Fix Description: In the server we have some cases we want to
achieve, and some to avoid:
* If a union has an unindexed candidate, we throw away all work
and return an ALLIDS idls.
* In an intersection, if we have an idl that is less than
filter test threshold, we return immediately that idl
rather than accessing all others, and perform a filter
test.
Knowing these two properties, we can now look at improving filters
for queries.
In a common case, SSSD will give us a query which is a union of
host cn and sudoHost rules. However, the sudoHost rules are
substring searchs that are not able to be indexed - thus the whole
filter becomes an unindexed search. IE:
(|(cn=a)(cn=b)(cn= ....)(sudoHost=[*]*))
So in this case we want to move the substring to the first query
so that if it's un-indexed, we fail immediately with ALLIDS rather
than opening the cn index.
For intersection, we often see:
(&(objectClass=account)(objectClass=posixAccount)(uid=william))

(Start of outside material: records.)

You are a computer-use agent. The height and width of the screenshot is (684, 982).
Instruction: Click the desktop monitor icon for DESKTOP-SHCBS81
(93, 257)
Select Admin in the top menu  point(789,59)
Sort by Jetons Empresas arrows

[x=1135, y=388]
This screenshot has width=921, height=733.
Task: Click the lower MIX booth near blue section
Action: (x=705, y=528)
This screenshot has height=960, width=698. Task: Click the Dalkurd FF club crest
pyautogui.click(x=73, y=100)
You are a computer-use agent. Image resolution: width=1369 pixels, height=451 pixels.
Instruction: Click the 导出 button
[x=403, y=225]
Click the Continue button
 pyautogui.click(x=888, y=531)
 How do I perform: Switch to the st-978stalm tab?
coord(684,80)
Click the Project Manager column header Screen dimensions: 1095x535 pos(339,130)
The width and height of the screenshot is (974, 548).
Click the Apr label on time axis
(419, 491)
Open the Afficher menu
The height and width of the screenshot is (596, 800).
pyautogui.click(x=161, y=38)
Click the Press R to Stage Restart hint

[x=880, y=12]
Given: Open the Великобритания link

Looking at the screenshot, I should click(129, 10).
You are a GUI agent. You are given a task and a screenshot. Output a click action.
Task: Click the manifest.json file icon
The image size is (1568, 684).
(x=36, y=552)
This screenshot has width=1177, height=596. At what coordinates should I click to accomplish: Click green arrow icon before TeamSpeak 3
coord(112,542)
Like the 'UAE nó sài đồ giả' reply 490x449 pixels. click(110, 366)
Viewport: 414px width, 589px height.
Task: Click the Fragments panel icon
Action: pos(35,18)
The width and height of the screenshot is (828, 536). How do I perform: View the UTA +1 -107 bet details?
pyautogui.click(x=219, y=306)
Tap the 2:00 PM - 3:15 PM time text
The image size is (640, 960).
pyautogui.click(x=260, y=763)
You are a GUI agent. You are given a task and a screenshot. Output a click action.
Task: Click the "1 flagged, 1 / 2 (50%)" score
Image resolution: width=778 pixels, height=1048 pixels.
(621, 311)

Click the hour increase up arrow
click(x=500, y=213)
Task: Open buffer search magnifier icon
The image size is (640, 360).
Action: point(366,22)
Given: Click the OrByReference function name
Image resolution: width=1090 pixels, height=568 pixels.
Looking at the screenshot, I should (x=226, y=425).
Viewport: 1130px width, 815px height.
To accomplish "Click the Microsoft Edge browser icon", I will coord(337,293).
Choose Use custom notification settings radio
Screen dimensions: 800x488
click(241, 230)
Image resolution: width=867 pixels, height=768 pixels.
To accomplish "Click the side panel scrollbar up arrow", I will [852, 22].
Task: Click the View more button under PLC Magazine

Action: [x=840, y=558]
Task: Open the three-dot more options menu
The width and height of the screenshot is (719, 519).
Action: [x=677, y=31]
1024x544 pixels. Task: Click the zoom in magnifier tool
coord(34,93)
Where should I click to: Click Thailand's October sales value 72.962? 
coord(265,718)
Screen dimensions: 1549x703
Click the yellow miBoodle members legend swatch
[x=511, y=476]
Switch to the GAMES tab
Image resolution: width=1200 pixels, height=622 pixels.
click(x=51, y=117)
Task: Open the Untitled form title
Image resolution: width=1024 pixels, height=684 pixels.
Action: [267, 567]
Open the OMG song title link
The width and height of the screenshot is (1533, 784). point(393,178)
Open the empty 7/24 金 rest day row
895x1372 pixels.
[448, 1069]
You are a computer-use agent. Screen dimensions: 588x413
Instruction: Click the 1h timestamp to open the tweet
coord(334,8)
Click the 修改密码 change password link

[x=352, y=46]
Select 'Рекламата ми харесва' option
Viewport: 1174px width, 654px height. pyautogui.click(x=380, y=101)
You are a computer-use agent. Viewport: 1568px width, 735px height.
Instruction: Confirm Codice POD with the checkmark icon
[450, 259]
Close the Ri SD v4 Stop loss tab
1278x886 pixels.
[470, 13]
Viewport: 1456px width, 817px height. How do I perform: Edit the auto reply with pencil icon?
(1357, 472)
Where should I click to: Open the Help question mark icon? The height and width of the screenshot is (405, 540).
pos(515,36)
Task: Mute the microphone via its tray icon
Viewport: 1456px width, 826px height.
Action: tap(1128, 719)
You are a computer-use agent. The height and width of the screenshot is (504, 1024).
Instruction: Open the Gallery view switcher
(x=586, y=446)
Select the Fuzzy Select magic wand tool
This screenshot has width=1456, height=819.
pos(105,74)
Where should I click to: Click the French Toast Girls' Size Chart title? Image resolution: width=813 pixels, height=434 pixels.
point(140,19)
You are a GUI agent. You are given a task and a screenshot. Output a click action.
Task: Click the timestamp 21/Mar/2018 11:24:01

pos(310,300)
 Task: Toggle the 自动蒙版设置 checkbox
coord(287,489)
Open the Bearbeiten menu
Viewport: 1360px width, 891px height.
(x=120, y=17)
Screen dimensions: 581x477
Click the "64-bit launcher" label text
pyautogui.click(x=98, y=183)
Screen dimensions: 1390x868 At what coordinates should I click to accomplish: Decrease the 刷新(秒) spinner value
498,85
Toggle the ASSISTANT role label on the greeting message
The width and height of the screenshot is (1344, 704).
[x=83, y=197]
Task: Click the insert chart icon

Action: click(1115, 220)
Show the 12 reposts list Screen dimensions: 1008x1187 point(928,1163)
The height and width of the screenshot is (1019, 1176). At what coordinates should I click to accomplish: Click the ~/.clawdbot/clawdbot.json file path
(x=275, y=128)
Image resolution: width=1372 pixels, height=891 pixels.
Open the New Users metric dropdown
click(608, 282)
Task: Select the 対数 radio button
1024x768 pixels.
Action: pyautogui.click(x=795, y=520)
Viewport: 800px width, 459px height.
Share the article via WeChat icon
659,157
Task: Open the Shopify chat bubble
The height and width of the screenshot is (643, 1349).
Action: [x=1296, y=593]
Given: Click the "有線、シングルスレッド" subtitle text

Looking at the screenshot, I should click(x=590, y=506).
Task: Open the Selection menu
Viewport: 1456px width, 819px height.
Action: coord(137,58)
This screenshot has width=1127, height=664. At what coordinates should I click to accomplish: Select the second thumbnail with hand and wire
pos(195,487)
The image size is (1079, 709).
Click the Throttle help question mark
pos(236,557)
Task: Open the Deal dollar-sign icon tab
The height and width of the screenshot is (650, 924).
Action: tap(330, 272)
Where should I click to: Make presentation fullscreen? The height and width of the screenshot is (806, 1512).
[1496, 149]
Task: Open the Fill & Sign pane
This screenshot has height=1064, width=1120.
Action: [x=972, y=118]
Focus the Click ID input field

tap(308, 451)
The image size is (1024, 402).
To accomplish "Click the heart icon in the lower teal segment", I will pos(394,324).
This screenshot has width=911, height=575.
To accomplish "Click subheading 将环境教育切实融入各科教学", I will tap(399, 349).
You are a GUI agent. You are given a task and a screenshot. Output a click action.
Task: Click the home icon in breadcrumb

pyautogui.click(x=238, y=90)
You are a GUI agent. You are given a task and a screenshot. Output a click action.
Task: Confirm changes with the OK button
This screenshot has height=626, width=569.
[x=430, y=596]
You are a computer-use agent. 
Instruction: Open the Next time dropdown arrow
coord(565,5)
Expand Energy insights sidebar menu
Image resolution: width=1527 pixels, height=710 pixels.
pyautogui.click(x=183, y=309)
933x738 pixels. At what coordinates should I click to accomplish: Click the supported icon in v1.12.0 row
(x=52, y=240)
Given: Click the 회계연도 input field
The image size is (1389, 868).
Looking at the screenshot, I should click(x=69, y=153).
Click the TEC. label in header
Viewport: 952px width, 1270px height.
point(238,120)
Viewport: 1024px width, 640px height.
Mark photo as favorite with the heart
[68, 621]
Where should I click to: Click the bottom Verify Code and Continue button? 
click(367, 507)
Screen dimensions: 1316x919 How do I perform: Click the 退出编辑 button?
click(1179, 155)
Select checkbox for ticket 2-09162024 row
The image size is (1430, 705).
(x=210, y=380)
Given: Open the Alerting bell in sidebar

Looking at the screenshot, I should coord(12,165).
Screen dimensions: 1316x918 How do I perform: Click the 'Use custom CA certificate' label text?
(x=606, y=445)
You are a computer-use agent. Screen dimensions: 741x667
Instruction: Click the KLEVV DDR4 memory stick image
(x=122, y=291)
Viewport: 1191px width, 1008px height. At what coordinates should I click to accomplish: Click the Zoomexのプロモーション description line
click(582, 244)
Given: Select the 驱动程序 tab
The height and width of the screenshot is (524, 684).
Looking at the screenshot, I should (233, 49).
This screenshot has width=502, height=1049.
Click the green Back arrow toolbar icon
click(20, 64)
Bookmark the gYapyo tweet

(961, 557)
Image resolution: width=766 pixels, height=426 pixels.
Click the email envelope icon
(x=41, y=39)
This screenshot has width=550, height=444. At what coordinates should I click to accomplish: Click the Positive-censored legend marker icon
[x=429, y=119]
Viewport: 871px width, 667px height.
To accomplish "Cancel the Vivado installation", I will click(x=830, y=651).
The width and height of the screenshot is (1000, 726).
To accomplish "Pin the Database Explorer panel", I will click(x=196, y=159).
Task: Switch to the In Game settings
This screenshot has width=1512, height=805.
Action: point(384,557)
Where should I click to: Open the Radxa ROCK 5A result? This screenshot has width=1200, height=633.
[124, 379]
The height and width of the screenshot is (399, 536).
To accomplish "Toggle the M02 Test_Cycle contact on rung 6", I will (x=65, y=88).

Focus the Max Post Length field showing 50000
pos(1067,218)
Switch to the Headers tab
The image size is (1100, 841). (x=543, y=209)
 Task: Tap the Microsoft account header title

The issue here is that the idls for account and posixAccount both
may contain 100,000 items. Even with idl lookthrough limits, until
we start to read these, we don't know if we will exceed that.
A better query is:
(&(uid=william)(objectClass=account)(objectClass=posixAccount))
Because the uid=william index will contain a single item, this
put's us below filter test threshold, and we will not open the
objectClass indexes.
In fact, in an intersection, it is almost always better to perform
simple equalities first:
(&(uid=william)(modifyTimestamp>=...)(sn=br*)(objectClass=posixAccount))
In most other cases, we will not greatly benefit from re-arrangement
due to the size of the idls involved we won't hit filter test. IE
(&(modifyTimestamp>=...)(sn=br*)(objectClass=posixAccount))
Would not be significantly better despite and possible arrangement
without knowing the content of sn.
So in summary, our rules for improving queries are:
* unions-with-substrings should have substrings *first*
* intersection-with-equality should have all non-objectclass
equality filters *first*.
https://pagure.io/389-ds-base/issue/49372
Author: wibrown
Review by: lkrispen, mreynolds (Thanks!)